Et la palme de la plus cruelle déception est attribuée à… James Gray! Pour son cinquième long-métrage (et sa quatrième sélection cannoise), le successeur désigné de Martin Scorsese et de FFCoppola inflige aux festivaliers un mélo, lent, long lisse et ennuyeux, sur fond d’immigration polonaise, de péché et de pardon. Les Deux Orphelines sauce polar.
En 1921, Ewa (Marion Cotillard) et sa sœur Magda débarquent à Ellis Island après un voyage cauchemardesque au cours duquel Ewa a été violée.Accusée de s’être prostituée à bord, Ewa est refoulée et Magda, qui est atteinte de tuberculose, est placée en quarantaine avant d’être à son tour expulsée. L’affaire se présente donc plutôt mal.Heureusement (?), intervient Bruno (Joaquin Phœnix), un maquereau qui soudoie les douaniers pour agrandir son cheptel.
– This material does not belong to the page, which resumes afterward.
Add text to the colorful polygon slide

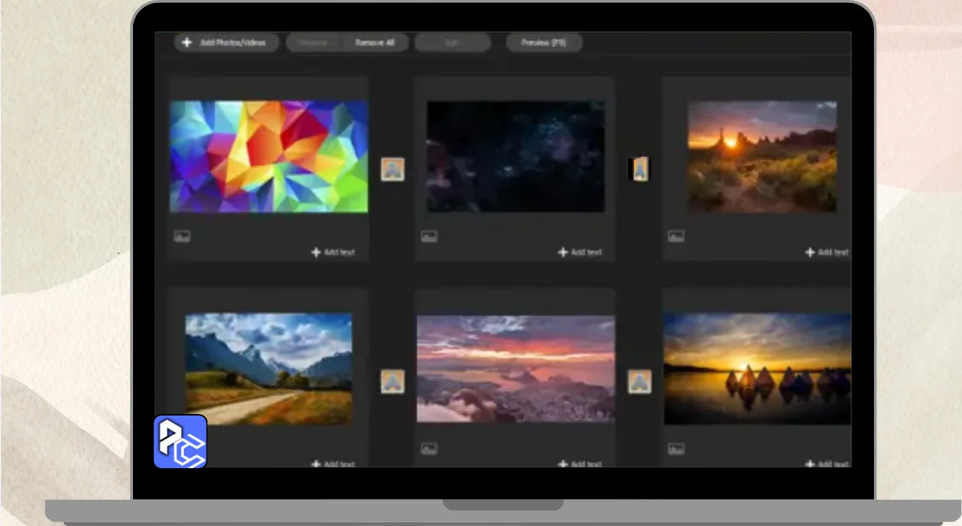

Ewa accepte, bon gré mal gré (plutôt « mal Gray » d’ailleurs), de se prostituer pour lui, à condition qu’il fasse aussi sortir sa sœur. S’en suivent diverses péripéties, au cours desquelles le mac-au-cœur-tendre tombe raide dingue de la putain-malgré-elle, tandis que celle-ci est tentée de se faire la belle avec un beau prestidigitateur (Jeremy Renner), dont les intentions ne sont pas claires.Ewa, qui comme Ophélie a gardé la Foi, passe à confesse déguisée en madone et obtient la grâce divine contre un pater et trois avés. Les deux mâles ennemis s’affrontent, le plus méchant meurt et tout est bien qui finit bien. Le tout admirablement filmé, dans un clair-obscur signé de l’indispensable Darius Khondji, plutôt bien joué (Marion Cotillard est mieux que dans Blood Ties - ce qui n’est pas difficile- et Joaquin Phœnix se retient d’en faire trop jusqu’à la dernière demi-heure), mais d’un ennui mortel.
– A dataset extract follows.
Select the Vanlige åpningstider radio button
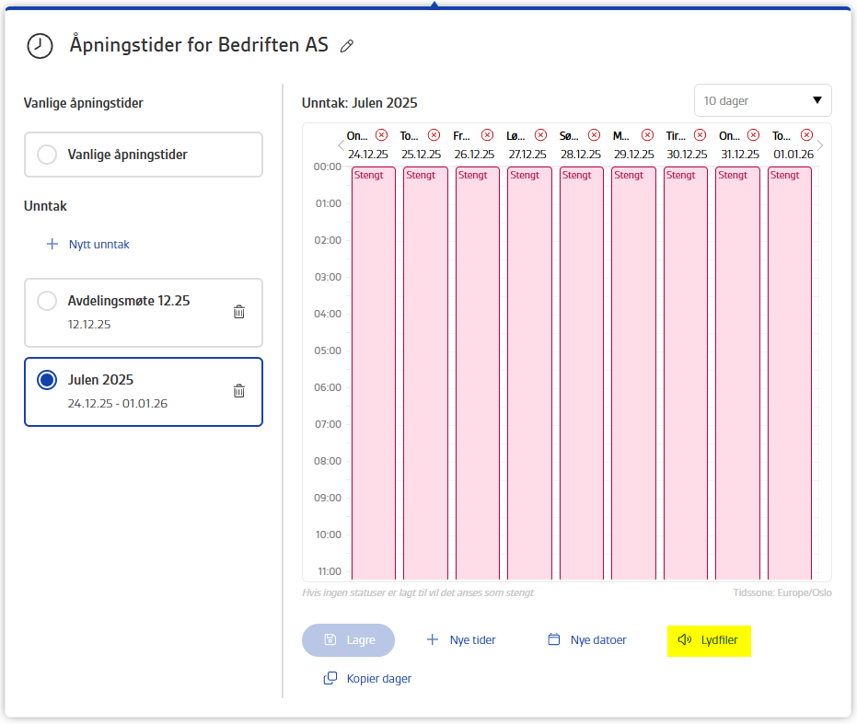 (x=47, y=155)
Comme il l’avait fait avec succès dans l’admirable Two Lovers, le réalisateur prodige de Little Odessa et de La Nuit nous appartient a apparemment voulu « détourner les codes du genre », en n’employant aucun des procédés habituels : pas de scène de sexe, presque pas de violence, assez peu de larmes, mais beaucoup de bondieuseries quand même.Le problème, c’est que ça ne fonctionne pas du tout! On ne croit pas une seconde à l’histoire, ni aux motivations des personnages.Tout parait artificiel, théâtral, surjoué.À la fin, il y a une scène assez allégorique: Ewa et Bruno retournent à Ellis Island chercher Magda.Leur bateau a une voile, mais c’est en ramant qu’ils y vont. James Gray fait pareil: il rame. Et c’est le spectateur qui écope!